I guess we may become a bit of a broken record here because we always refer back to this, but I’m certain experiencing it now with my Czech studies.

I mean very quickly you can move on to authentic material.

You don’t have to stay with beginner material.

The vast majority of people stay with beginner material and never make any progress.

If they would just take the plunge, just to go at something a little more difficult.

But, anyway, we’re beating a dead horse there.

One other thing that we were talking about, which I think is also interesting, obviously, learning about the culture and exposing yourself to the culture is all part of learning the language.

When we learn a new language, of course, it’s a new adventure and when you have your first opportunity to visit the country it’s like a dream.

It’s like an absolute dream.

Alex: Yeah.

Steve: You’ve been sort of kept away from the real world.

You’ve been doing your language learning in some artificial world and now all of a sudden it’s like you’re in the movie.

You know, you’re in the movie so it’s very, very exciting.

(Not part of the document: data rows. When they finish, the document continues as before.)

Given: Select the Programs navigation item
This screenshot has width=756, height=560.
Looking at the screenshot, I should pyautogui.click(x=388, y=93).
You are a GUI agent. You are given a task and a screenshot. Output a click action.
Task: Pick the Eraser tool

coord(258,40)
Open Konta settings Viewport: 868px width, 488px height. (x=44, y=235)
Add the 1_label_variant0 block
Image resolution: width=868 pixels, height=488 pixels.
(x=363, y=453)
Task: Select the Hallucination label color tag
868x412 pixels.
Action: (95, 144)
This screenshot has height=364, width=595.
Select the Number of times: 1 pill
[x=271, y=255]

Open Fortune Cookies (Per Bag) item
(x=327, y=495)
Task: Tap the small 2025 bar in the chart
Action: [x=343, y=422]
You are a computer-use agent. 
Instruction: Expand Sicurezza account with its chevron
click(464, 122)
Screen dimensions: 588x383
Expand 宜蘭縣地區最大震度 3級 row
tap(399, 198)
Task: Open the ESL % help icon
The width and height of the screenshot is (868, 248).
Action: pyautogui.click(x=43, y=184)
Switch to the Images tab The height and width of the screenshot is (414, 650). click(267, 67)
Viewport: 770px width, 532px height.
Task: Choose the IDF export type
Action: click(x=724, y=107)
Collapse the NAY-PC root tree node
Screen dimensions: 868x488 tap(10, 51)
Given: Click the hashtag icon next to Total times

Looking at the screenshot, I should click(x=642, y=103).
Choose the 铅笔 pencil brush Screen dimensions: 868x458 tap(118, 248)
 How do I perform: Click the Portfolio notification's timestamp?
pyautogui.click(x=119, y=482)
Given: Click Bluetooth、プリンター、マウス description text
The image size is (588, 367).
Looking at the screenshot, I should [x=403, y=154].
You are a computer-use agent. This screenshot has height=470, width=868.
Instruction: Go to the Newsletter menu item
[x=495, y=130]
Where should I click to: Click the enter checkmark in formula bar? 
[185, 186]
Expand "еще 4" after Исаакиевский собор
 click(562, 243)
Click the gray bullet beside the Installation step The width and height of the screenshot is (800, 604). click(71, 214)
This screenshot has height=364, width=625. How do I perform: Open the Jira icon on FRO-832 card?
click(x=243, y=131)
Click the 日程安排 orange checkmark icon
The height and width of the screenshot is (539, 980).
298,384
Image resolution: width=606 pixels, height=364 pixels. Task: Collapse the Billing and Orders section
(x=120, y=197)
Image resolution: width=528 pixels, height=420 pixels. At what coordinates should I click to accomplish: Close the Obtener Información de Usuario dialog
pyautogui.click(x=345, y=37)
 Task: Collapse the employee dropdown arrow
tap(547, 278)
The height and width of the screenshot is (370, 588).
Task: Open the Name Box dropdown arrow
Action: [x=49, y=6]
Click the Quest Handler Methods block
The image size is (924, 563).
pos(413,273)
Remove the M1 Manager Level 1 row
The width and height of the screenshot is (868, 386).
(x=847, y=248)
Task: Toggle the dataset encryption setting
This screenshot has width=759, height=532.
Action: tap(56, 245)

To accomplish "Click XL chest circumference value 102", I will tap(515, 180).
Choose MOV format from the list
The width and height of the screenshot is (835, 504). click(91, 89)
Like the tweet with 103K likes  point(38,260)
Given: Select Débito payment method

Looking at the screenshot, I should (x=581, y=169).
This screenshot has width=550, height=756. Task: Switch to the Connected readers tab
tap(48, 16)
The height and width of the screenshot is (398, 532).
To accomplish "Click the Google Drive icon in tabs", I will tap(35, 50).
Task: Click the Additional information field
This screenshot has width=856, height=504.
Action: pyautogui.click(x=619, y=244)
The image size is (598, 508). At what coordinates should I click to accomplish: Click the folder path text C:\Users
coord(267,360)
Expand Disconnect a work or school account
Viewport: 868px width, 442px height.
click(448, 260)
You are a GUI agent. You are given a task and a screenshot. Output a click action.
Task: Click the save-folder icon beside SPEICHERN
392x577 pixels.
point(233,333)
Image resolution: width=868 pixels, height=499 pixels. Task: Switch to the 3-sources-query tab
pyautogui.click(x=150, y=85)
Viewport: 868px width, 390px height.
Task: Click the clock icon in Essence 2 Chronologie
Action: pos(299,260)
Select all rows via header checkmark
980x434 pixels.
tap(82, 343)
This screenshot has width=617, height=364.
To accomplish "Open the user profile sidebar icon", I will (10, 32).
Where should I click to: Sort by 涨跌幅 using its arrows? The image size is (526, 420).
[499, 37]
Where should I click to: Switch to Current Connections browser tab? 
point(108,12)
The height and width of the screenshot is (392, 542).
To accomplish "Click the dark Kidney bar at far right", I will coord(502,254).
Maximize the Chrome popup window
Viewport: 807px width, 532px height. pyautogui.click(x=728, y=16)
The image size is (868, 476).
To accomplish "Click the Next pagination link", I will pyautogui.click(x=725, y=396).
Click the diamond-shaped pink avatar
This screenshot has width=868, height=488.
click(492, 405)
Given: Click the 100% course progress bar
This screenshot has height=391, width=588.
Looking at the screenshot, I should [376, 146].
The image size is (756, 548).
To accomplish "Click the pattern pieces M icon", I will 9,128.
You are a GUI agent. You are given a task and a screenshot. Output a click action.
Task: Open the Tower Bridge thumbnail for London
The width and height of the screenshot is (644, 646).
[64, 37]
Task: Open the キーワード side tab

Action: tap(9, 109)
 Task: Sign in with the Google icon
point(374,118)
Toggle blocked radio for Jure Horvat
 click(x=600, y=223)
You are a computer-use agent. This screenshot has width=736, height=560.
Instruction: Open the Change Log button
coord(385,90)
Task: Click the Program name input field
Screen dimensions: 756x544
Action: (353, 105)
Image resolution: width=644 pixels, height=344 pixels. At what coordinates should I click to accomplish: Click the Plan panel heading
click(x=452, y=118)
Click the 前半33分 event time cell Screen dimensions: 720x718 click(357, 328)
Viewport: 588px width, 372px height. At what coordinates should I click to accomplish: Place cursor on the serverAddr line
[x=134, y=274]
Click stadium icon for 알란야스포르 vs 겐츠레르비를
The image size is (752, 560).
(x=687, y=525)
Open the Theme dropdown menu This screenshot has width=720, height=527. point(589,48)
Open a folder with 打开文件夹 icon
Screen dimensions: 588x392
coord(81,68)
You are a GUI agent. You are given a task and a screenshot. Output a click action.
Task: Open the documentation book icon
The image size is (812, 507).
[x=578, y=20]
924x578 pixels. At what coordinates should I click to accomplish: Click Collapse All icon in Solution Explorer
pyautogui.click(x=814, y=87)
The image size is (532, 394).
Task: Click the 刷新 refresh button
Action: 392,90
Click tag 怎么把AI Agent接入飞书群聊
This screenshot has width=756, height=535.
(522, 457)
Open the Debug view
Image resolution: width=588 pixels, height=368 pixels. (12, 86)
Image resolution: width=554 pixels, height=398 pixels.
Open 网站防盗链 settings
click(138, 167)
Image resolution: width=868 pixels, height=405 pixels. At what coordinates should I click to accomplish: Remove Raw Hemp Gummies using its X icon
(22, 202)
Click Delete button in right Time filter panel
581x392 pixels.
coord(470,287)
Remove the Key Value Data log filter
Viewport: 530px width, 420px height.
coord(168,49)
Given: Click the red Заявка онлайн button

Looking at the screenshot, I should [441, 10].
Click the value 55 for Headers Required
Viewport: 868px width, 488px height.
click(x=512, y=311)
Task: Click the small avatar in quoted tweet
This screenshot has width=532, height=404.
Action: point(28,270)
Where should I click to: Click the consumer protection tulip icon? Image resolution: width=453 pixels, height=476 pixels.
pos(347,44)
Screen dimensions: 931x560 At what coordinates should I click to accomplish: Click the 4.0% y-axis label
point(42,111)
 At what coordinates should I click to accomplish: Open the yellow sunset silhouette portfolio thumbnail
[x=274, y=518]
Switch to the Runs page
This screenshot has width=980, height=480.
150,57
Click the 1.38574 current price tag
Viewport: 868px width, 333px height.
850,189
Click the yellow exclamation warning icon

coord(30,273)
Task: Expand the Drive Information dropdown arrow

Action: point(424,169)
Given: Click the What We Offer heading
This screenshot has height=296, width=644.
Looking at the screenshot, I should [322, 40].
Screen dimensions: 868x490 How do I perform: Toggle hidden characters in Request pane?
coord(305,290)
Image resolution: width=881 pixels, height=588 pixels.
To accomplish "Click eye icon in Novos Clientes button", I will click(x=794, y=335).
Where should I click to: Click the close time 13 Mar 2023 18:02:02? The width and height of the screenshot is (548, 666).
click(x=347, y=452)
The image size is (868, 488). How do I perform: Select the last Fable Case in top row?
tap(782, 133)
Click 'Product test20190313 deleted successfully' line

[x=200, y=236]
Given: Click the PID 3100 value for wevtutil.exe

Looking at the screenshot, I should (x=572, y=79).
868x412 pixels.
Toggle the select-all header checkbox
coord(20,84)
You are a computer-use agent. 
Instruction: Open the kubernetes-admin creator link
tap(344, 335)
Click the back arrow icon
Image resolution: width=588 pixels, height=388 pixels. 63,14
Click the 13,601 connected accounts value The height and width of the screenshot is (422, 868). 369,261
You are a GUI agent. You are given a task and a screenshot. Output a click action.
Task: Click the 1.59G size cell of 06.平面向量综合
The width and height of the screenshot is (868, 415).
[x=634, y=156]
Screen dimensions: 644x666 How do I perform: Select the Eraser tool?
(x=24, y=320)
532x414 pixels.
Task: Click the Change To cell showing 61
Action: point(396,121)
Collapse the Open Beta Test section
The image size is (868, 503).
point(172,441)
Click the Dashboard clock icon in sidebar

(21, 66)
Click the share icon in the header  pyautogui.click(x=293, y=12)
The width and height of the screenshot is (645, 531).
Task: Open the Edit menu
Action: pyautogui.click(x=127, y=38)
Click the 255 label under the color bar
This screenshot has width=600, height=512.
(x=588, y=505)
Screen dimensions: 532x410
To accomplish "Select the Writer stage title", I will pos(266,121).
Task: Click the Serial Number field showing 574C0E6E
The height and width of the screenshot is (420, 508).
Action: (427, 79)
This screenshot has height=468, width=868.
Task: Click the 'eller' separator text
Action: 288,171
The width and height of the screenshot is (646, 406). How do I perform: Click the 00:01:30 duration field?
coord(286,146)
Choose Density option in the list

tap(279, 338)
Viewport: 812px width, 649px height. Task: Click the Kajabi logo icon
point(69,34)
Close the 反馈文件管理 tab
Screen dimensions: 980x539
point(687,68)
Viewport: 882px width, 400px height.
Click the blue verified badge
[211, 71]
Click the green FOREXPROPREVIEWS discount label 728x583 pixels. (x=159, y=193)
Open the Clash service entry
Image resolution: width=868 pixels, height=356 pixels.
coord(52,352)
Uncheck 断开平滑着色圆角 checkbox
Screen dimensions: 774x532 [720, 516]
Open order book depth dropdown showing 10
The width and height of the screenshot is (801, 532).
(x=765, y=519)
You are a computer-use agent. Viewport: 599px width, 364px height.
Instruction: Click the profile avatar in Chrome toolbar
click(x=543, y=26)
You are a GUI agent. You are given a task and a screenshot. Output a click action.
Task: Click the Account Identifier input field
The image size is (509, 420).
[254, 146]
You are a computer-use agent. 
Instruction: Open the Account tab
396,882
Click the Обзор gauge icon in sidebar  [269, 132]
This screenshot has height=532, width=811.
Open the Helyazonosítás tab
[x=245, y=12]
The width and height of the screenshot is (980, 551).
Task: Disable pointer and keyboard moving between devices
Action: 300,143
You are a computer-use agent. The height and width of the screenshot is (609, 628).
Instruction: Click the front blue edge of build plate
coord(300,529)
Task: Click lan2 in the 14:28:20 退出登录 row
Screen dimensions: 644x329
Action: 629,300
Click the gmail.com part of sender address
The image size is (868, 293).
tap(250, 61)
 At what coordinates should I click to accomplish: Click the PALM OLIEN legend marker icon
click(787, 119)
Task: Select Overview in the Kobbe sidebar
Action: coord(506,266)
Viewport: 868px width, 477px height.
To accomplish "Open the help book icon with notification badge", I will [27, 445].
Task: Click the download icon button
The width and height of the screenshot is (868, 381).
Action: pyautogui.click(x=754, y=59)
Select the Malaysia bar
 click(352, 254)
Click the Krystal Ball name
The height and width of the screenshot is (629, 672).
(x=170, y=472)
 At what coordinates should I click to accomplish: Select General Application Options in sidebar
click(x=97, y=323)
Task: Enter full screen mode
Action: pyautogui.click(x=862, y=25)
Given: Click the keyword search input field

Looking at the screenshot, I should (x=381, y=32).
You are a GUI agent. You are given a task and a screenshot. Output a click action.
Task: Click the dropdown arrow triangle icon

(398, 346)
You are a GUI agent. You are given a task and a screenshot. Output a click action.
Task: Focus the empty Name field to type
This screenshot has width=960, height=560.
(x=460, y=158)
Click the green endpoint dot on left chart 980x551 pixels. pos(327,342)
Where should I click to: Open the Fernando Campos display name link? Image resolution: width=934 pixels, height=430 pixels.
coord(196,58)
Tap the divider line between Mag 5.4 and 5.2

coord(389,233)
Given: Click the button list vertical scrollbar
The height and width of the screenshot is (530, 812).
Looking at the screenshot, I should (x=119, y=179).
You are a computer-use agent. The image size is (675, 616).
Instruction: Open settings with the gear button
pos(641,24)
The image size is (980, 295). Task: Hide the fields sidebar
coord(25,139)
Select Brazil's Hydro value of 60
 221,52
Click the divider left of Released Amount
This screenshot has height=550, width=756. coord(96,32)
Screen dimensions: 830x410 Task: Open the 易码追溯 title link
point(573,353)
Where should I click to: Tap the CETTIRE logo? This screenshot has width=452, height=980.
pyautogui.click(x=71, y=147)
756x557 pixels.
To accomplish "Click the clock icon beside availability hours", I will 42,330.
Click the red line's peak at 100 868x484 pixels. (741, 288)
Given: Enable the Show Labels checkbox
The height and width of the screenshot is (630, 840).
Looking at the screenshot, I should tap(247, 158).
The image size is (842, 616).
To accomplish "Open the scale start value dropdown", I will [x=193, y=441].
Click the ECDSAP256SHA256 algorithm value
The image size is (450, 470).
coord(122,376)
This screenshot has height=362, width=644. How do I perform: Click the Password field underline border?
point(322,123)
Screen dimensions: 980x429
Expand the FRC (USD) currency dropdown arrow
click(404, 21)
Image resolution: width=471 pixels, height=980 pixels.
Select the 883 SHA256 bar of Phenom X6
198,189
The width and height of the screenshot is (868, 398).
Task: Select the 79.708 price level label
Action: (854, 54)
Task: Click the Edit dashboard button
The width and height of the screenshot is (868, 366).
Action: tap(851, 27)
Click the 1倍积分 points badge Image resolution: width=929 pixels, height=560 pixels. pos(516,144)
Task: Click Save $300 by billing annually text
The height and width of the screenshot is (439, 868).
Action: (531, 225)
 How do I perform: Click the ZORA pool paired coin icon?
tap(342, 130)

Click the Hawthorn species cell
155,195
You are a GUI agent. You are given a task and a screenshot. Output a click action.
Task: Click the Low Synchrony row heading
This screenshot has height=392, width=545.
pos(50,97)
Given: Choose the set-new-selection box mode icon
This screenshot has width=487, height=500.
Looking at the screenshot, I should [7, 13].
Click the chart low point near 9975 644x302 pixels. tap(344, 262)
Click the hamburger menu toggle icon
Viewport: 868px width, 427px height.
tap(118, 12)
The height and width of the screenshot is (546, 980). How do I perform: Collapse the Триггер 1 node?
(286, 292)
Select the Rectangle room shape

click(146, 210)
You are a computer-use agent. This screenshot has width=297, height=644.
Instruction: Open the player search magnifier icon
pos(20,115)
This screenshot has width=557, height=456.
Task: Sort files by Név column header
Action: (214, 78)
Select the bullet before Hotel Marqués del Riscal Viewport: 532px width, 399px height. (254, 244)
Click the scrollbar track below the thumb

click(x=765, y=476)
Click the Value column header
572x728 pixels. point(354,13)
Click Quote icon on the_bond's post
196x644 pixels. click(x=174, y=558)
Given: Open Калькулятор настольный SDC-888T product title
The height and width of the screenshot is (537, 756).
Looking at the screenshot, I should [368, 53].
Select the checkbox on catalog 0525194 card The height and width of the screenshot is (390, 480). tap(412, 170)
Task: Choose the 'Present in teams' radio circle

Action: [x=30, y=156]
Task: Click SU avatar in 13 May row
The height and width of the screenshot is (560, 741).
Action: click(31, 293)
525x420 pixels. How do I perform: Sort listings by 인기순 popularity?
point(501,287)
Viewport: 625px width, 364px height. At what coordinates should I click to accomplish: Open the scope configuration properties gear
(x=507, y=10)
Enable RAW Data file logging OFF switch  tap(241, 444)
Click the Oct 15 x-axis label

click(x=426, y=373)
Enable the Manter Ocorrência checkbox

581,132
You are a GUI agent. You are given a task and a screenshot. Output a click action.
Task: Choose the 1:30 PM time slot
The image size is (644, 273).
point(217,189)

So you were saying how did I react to say going to Russia, which was the new movie for me versus let’s say going back to China or Japan where it’s an old movie, which is more exciting and so forth.

Obviously, it’s more exciting to go to the new movie, but it’s also very pleasant to go back to a place where in a previous spurt of language learning activity you went after that language.

So you lived in the country or you visited many times.

I lived in Japan, I visited China many times and now you go back after 10-20-30 years, it’s a nice comfortable feeling.

So it’s different.

One is a feeling of almost going back to a place for which you have had this feeling of nostalgia and then being able to get back to that routine and see the changes and the other is to discover something new.

Both are, I would say, sort of part of the reward of language learning, both.

Alex: Right.

Steve: Both are very enjoyable experiences, I would say.

Alex: And I guess that then is a testament to the value of learning multiple languages.

Experience this multiple times…

Steve: Absolutely, absolutely.

It’s amazing to me on LingQ once we opened up The Linguist to many languages, the number of people who study more than one language.

The number of people…

Alex: Yeah.

Steve: And, yet, you know, last night we had some friends over.

Actually, it’s my cousin who’s visiting from Argentina and her former roommate when she lived here in Vancouver before she got married.

This lady is probably in her early 50s and she was saying oh yeah, I really want to learn French and Spanish, but well, you know, I always forget things.

I can’t remember anything.

I’m too old, this, that and the other.

So many people at some level say I would like to learn a language.

I mean she’s even saying I would like to learn French and Spanish because she would like to travel in France and Spain.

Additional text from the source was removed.